Which lines of the data contain the string "Taskeen"? Show each of them.

—————

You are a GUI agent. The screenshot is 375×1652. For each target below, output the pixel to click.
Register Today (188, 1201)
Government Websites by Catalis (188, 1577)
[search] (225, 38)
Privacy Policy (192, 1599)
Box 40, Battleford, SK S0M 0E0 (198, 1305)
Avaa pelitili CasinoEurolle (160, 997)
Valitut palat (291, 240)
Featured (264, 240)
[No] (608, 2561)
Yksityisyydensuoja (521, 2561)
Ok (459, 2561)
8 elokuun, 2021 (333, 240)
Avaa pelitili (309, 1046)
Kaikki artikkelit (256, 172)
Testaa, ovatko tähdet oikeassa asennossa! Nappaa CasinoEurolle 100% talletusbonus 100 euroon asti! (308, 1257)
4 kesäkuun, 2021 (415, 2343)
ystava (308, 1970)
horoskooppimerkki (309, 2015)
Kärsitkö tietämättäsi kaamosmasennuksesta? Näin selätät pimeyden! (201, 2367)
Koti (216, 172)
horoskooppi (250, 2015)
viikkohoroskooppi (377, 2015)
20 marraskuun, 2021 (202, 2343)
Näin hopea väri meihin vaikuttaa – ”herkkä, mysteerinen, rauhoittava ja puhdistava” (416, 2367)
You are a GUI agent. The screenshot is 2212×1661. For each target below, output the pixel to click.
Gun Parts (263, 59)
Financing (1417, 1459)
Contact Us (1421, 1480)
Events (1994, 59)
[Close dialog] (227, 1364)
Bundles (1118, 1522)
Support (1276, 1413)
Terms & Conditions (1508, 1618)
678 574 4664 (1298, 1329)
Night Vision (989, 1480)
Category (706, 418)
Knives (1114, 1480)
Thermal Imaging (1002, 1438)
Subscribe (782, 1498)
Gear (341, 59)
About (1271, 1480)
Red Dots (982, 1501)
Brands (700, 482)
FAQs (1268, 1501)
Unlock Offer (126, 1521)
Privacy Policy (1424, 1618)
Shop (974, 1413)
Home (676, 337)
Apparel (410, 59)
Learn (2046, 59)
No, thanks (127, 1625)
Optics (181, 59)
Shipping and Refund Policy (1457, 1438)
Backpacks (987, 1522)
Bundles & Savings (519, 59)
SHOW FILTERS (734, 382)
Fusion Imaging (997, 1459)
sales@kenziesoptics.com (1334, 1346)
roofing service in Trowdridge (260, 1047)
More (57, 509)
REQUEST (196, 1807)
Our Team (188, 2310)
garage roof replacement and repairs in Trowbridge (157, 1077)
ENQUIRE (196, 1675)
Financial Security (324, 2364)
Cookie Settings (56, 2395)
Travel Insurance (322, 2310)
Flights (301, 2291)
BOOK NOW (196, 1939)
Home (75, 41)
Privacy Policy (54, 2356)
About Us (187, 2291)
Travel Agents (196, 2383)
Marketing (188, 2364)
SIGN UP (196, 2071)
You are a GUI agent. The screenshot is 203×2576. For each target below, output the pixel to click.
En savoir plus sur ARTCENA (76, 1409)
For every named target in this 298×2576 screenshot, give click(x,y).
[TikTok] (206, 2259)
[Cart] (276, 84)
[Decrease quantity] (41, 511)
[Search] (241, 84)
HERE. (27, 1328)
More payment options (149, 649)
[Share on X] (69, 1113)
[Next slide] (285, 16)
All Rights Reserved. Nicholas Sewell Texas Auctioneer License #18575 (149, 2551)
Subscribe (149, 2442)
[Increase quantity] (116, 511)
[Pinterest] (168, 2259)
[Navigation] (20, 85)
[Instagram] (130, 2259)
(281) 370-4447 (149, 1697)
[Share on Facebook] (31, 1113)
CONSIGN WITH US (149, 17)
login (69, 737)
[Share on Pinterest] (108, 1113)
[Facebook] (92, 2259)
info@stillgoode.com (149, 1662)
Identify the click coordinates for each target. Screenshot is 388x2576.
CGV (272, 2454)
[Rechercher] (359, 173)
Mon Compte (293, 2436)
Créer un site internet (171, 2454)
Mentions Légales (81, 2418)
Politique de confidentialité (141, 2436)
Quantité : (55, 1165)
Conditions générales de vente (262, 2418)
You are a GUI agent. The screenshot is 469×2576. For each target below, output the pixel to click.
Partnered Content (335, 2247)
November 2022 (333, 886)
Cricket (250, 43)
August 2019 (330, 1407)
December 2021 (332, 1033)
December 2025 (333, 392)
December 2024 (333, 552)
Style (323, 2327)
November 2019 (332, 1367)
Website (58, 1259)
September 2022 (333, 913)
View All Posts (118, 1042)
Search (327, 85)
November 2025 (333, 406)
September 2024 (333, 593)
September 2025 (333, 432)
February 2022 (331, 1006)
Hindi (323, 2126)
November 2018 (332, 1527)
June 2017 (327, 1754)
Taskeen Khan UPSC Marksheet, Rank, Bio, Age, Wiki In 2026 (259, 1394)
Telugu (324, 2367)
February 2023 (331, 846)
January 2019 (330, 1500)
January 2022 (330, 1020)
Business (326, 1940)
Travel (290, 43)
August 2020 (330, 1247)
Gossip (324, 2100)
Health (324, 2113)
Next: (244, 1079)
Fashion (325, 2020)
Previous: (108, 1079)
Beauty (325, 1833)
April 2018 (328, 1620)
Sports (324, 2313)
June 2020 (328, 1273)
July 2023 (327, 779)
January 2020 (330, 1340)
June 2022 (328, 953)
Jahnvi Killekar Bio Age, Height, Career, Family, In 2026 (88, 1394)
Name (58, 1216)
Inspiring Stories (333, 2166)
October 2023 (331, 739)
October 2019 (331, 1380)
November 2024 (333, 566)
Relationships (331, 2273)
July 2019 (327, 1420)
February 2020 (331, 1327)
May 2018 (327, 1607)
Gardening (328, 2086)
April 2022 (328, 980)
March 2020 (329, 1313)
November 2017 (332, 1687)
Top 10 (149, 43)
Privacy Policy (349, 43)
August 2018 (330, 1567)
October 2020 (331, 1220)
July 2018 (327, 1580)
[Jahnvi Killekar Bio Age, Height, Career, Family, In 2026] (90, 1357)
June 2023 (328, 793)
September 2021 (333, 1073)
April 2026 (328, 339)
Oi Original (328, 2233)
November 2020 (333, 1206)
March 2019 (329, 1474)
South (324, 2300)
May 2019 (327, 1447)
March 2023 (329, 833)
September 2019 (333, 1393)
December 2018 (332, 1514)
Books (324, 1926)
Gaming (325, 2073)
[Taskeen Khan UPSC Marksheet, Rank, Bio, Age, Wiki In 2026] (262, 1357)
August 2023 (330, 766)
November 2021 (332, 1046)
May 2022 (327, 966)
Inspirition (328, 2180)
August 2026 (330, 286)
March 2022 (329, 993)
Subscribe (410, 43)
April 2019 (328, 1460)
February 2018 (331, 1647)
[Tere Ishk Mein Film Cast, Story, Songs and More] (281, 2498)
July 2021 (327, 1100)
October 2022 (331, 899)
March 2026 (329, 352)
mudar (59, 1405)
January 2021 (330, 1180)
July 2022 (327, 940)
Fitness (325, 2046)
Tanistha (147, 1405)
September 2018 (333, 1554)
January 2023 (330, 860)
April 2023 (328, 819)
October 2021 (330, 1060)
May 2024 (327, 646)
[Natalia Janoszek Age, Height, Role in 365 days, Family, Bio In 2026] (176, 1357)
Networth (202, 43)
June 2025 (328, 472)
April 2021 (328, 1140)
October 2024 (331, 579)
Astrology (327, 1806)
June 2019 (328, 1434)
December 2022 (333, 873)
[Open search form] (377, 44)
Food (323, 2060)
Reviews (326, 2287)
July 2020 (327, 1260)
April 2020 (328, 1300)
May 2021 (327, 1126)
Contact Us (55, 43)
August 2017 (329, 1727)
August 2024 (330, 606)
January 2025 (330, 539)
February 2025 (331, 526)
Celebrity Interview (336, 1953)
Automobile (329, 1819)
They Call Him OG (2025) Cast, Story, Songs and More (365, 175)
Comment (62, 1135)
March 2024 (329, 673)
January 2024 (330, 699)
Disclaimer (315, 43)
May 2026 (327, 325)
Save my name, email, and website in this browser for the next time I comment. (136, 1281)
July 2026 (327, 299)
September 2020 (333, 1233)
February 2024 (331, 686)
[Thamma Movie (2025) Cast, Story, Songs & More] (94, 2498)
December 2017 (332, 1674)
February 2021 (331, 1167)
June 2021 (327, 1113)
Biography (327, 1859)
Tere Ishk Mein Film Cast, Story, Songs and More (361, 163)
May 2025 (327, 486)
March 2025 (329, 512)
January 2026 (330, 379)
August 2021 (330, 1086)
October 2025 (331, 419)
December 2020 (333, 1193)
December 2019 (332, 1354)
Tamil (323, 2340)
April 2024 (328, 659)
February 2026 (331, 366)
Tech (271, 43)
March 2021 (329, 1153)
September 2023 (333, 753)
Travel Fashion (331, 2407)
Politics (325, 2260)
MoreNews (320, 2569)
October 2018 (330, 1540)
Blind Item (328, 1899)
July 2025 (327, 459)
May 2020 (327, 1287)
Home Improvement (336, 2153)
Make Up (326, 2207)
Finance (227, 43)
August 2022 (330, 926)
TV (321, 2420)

—————

§ **Response**
Taskeen Khan UPSC Marksheet, Rank, Bio, Age, Wiki In 2026 (259, 1394)
[Taskeen Khan UPSC Marksheet, Rank, Bio, Age, Wiki In 2026] (262, 1357)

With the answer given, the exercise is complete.